Is there room for real innovation in masonry today?  I think there is!  


  1. In my trips trough Mexico I am always fascinated by their use of masonry and although not necessarily innovative, they open my eyes to the use of masonry particularly the use of vaults, domes, and even concrete joists and rafters. The prevalence of termites means that even the lower cabinets in kitchens are masonry. Their skill and even seat of the pants know how never cease to amaze this gringo.

    1. Beautiful masonry throughout Mexico. Cheers Ches.

  2. Excellent points. I especially agree with 2,4 & 7 (which I would lump modern Architects and builders in along with the designers.)

    Ches...I have seen examples of "seat of the pants" engineering too and it's a beautiful thing.

  3. When are you bringing your product to market? I'd be more than happy to be your first customer.

  4. I'm working on it, will let you know; follow this blog. Hopefully within the year. Thanks very much for your interest.

  5. This somehow reminded me that the greatest innovators in dentistry were the Etruscans, who invented bridgework. Nothing happened after them (the practice actually de-evolved) until Charles Goodyear invented galvanized rubber in 1837, which was used for dentures. That's an enormous innovation gap in a field whose practices were far less successful (even barbaric) than masonry. Masonry works as is, so there's far less impetus for innovation.
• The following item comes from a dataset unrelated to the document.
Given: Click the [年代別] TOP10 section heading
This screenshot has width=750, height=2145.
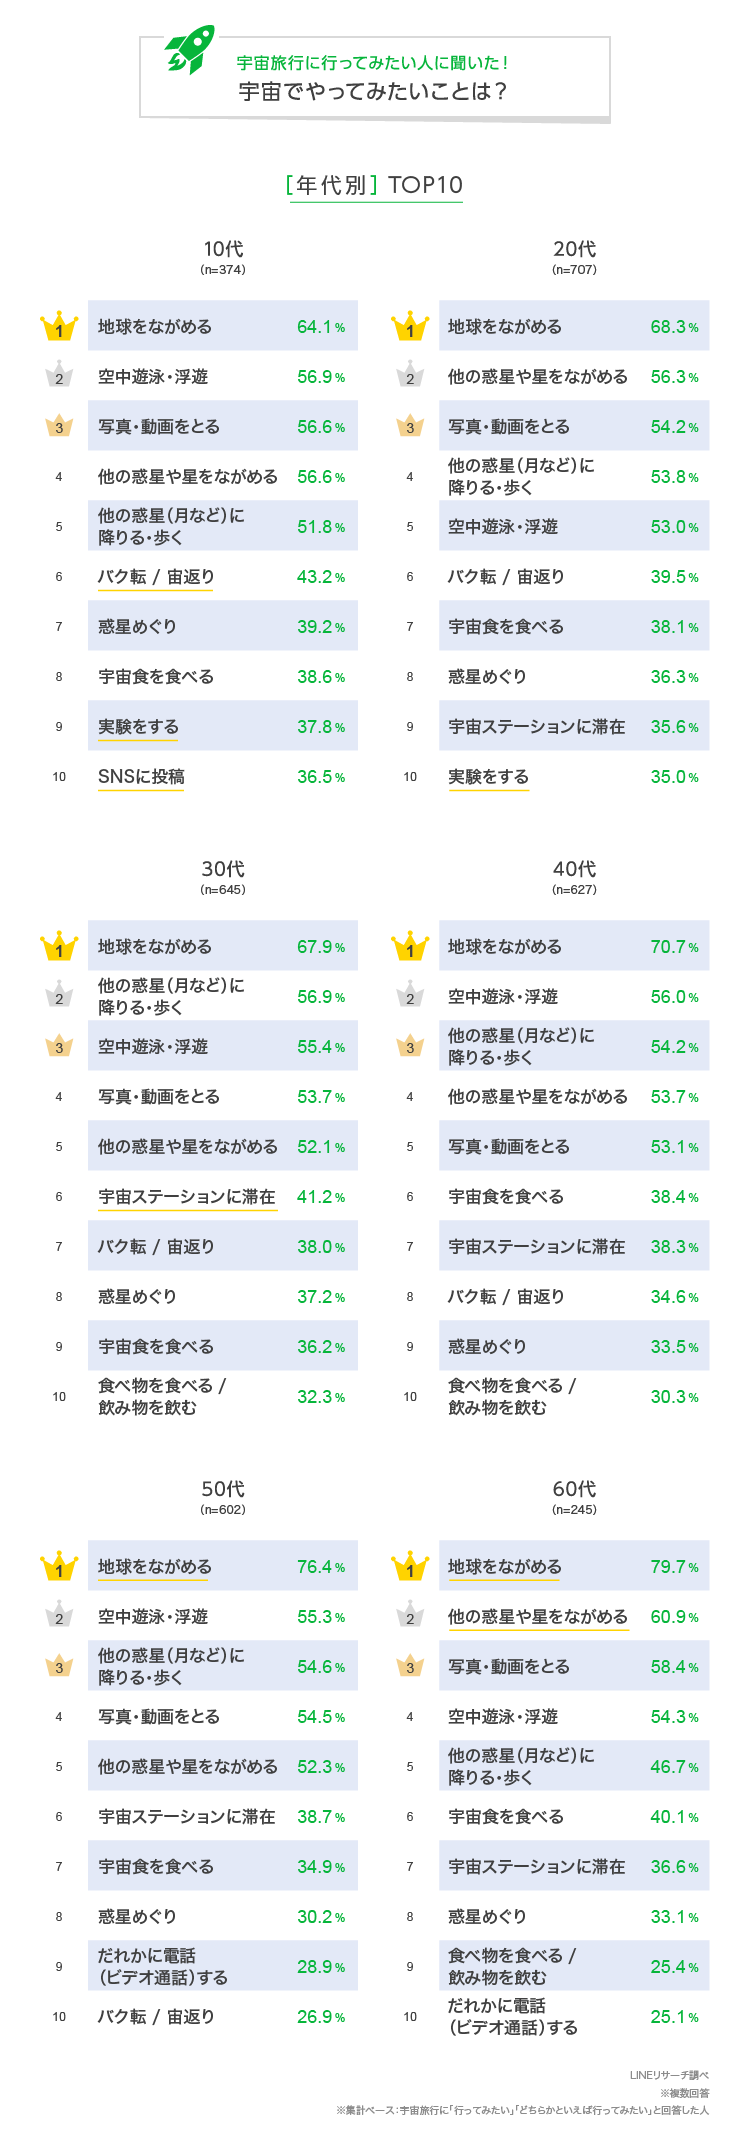Looking at the screenshot, I should [375, 185].
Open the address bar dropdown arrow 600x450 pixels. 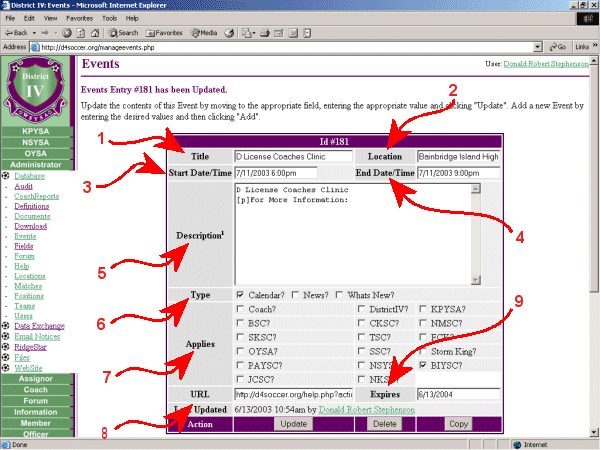(x=537, y=47)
    1. "Masonry works as is, so there's far less impetus for innovation." The focus of this blog from the beginning (see my first entry) has been doing more with manufactured concrete block.

      Currently, concrete block are used for building straight vertical walls and square corners. This design has been a real success story of the 20th century: it is ubiquitous, inexpensive and performs well enough.

      I propose to do roofs with block: it's a whole different use. Very high strength, fire proof, insect proof, inexpensive, suitable for hurricanes, tornadoes, earthquakes and much more. While it appears that contemporary masonry works "as is" there is much more to come! This is the impetus for innovation.

      Walk into a cathedral and imagine how unimpressive it would be if the masonry were only used for vertical walls. This is the art I want to re-introduce to contemporary masonry. The arch.